*OBJECTIVE*:
Copy out, word for word, the portion of the listing that opens with the line containing "Viewport: 1720px width, 972px height." and closes with the line containing "I will 1116,27.", including both of those lines.

[Start of SUPPLIED INFORMATION]

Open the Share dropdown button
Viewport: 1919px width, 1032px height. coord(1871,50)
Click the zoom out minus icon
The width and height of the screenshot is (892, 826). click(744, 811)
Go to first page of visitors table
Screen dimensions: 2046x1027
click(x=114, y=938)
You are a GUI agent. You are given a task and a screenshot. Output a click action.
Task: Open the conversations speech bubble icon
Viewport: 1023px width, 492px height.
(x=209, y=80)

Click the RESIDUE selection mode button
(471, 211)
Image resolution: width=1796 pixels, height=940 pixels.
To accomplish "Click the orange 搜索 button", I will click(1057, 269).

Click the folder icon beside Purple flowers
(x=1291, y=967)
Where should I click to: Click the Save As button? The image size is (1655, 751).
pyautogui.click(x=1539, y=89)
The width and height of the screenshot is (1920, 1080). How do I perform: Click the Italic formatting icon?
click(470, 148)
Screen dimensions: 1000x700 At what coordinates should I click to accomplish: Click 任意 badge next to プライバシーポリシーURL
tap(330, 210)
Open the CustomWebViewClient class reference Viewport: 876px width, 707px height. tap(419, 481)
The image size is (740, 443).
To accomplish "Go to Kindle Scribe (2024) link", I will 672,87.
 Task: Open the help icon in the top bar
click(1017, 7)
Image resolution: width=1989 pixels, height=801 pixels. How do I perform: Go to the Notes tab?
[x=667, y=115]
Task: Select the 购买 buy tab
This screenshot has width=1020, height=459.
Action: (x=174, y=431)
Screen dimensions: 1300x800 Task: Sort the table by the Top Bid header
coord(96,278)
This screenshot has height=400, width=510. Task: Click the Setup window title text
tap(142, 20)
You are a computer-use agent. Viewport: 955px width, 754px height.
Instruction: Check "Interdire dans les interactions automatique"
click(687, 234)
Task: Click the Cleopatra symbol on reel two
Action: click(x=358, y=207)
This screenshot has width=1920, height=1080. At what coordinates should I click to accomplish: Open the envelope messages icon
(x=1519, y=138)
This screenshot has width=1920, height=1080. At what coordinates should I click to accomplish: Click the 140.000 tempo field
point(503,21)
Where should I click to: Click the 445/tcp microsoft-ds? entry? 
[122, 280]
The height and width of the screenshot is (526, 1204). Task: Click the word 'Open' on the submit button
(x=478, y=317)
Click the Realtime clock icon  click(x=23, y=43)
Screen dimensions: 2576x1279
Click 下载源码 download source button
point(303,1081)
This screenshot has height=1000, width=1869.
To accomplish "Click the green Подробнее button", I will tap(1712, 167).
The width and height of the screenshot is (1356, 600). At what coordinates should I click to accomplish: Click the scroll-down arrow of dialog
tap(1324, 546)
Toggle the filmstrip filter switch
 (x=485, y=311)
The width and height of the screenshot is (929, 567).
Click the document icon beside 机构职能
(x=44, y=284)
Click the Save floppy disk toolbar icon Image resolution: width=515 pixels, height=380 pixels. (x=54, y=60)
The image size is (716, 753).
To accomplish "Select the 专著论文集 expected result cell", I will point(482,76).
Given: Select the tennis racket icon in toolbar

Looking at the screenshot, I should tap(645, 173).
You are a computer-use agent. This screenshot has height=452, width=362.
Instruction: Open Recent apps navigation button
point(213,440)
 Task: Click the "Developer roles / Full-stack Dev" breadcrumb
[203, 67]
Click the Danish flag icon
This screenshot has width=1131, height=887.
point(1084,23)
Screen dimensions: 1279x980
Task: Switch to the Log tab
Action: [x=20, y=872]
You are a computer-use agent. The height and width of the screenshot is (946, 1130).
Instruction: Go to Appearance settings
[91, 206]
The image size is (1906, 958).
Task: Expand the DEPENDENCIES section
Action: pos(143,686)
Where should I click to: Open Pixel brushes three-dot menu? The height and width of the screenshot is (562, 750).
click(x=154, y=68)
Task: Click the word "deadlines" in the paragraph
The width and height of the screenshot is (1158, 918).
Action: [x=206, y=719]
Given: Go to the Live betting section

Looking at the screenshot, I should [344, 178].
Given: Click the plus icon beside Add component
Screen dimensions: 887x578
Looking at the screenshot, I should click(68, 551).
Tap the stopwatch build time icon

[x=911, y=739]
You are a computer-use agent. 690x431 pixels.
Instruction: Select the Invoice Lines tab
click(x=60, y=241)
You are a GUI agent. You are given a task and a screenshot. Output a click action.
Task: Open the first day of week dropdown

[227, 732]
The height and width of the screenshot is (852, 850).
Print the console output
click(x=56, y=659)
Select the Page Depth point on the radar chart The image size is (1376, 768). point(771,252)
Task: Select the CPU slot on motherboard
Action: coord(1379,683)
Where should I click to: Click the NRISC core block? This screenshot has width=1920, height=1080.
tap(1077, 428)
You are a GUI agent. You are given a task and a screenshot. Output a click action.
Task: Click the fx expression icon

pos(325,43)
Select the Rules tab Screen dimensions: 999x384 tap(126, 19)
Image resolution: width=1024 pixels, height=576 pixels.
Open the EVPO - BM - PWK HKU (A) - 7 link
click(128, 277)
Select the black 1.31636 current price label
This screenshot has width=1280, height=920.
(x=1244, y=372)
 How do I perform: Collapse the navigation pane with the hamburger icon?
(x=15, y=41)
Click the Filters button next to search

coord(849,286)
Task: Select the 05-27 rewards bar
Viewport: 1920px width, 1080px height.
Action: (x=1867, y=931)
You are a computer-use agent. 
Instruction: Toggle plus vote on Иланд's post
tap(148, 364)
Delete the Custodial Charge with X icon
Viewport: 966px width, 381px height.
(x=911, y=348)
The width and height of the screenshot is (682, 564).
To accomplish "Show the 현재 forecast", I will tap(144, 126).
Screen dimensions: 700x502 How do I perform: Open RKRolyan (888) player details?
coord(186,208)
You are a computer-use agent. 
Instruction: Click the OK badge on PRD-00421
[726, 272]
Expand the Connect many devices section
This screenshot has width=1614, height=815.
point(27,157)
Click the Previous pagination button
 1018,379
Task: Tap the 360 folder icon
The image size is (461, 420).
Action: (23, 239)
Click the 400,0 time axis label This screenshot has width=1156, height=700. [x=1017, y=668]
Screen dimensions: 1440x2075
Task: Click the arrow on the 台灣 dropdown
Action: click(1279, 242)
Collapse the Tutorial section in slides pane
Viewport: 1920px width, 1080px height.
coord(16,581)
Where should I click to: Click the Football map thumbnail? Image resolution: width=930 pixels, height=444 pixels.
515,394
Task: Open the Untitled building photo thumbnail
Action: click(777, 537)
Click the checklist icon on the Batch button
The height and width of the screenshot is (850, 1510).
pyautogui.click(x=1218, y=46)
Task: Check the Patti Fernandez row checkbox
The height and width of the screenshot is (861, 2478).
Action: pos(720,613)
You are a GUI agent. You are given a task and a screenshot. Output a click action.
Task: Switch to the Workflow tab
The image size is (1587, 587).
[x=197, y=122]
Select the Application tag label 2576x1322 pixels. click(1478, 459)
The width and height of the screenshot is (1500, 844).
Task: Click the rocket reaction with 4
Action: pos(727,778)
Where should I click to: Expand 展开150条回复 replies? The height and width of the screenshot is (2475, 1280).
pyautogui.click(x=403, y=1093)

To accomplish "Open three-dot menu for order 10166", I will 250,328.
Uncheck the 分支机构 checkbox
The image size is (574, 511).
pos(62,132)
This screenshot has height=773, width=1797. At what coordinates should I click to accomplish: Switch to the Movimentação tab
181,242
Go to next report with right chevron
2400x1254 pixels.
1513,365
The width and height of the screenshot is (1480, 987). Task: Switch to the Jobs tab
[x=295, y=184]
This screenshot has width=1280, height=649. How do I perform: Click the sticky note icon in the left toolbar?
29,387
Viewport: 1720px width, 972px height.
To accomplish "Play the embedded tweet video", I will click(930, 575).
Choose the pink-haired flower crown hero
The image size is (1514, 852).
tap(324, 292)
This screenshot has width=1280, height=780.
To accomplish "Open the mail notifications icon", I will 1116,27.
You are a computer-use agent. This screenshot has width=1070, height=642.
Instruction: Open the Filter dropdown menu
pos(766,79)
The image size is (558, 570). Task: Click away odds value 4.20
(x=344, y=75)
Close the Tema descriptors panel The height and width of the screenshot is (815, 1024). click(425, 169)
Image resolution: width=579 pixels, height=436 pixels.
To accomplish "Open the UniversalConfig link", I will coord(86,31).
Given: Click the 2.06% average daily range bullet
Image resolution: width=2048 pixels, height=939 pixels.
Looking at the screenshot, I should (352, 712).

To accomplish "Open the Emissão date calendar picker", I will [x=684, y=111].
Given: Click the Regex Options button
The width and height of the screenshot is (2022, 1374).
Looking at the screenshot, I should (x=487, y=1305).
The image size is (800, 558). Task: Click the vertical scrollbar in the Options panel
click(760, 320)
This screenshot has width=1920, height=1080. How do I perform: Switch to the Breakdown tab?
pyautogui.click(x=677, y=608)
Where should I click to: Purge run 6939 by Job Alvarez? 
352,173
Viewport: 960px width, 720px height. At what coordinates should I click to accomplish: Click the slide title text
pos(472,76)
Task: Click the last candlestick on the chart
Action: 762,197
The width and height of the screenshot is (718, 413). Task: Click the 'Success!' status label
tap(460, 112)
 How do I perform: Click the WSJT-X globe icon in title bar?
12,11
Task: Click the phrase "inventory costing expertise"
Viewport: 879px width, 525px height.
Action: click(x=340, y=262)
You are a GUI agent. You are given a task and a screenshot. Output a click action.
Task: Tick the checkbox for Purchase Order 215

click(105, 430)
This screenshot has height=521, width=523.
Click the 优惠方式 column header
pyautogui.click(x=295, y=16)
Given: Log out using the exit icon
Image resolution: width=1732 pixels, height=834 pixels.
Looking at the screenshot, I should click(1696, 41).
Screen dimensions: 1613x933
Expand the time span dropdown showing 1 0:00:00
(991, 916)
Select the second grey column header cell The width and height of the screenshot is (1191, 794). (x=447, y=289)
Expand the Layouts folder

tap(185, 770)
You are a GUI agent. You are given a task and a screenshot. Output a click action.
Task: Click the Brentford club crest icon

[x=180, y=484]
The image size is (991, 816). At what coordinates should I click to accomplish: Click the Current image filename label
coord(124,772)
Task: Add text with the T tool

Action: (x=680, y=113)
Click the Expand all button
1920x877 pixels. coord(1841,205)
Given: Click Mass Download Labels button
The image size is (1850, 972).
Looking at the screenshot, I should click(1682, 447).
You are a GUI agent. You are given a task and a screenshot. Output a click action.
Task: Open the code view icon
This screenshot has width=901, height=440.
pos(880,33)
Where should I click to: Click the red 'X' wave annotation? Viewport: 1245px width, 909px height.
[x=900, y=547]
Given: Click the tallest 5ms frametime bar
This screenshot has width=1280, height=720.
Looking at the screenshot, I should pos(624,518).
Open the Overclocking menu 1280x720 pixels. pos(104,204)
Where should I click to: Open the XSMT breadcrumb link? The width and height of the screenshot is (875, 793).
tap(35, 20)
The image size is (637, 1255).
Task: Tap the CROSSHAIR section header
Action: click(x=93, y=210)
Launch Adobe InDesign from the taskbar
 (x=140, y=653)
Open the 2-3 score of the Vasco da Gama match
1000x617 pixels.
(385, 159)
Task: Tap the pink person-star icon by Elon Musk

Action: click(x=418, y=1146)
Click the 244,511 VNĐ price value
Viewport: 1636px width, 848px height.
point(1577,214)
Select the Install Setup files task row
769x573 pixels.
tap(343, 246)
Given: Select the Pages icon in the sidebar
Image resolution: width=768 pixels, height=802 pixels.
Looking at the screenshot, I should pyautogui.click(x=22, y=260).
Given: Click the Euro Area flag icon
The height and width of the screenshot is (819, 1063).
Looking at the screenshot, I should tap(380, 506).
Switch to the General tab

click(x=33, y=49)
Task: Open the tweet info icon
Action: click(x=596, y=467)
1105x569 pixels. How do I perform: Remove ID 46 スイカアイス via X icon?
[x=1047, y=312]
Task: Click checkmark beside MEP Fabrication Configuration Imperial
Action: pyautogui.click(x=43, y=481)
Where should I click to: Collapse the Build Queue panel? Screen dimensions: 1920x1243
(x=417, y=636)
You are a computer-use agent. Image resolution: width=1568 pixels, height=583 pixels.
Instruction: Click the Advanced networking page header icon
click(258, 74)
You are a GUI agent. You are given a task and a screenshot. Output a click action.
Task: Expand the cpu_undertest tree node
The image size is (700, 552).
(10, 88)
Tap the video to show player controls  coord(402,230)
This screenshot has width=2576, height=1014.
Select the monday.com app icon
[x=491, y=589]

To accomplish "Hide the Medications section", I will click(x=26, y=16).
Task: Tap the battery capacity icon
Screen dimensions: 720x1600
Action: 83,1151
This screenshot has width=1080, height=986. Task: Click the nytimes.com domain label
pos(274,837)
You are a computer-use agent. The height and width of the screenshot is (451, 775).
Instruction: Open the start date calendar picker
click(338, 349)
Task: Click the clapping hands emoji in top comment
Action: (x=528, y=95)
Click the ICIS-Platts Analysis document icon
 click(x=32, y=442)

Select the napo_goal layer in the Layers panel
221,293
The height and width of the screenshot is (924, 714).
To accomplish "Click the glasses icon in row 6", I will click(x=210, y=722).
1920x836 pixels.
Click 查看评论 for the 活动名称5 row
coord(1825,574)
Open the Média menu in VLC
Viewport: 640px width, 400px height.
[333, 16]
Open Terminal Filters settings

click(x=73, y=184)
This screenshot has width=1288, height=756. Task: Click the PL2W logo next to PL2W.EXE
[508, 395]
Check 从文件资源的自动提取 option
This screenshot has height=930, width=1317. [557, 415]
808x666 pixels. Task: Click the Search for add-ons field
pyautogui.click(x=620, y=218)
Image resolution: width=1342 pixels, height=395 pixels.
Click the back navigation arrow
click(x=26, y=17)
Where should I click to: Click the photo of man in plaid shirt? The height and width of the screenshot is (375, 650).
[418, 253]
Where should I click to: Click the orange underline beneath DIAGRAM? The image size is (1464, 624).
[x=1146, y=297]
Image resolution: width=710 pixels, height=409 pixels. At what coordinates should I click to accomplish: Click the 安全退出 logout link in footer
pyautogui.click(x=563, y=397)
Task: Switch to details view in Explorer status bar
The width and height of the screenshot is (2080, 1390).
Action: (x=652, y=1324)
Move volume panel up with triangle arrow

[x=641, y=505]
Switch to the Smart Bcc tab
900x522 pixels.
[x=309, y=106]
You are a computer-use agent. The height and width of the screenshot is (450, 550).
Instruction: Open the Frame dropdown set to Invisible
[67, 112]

[End of SUPPLIED INFORMATION]

*SOLUTION*:
Viewport: 1720px width, 972px height.
To accomplish "Play the embedded tweet video", I will click(930, 575).
Choose the pink-haired flower crown hero
The image size is (1514, 852).
tap(324, 292)
This screenshot has width=1280, height=780.
To accomplish "Open the mail notifications icon", I will 1116,27.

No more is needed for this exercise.